* [What the task asks]: Edit the listing from its first line up to and including the line with "This screenshot has" by replacing "format" with "syntax". Return only those lines, with everything else unchanged.

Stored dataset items
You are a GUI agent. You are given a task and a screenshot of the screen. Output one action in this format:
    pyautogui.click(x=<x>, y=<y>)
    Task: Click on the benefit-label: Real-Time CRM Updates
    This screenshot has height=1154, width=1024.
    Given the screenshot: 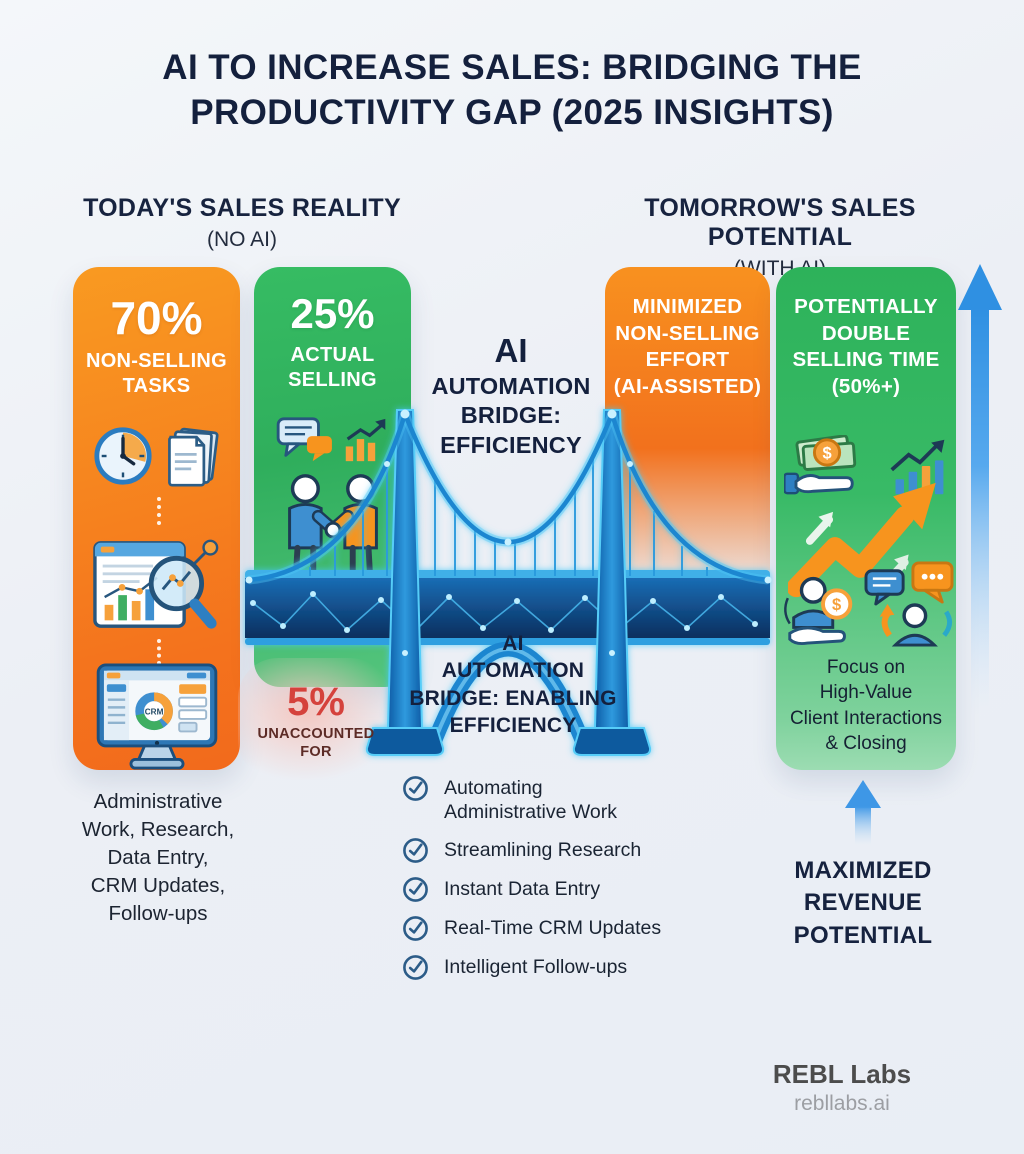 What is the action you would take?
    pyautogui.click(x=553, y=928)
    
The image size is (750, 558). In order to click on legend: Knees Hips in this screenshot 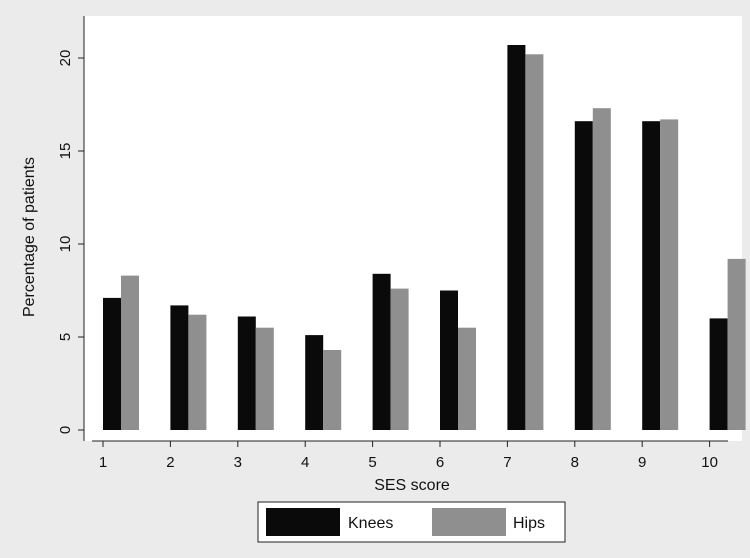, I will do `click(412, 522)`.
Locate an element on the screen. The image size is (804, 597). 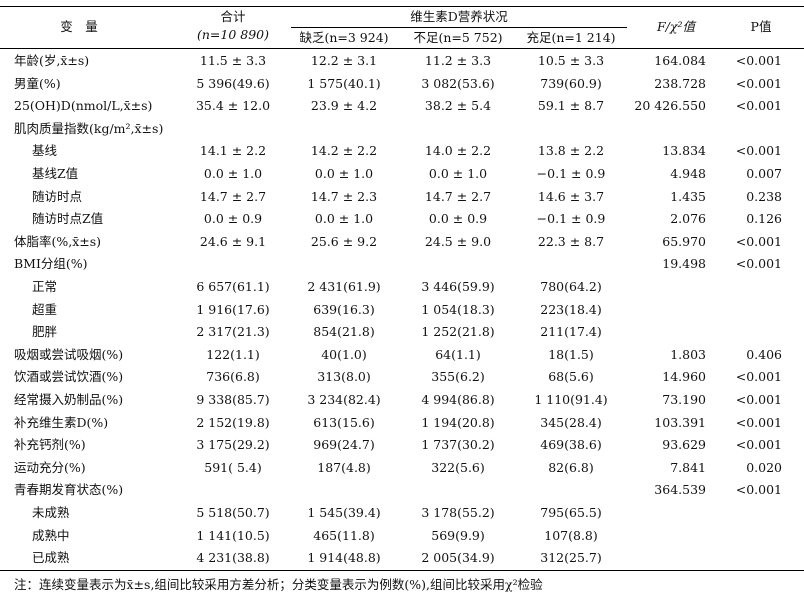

* [Output for this task]:
You are a GUI agent. You are given a task and a screenshot of the screen. Output one action in this syntax:
    pyautogui.click(x=<x>, y=<y>)
    Task: Click on the benefit-label: Real-Time CRM Updates
    This screenshot has height=1154, width=1024.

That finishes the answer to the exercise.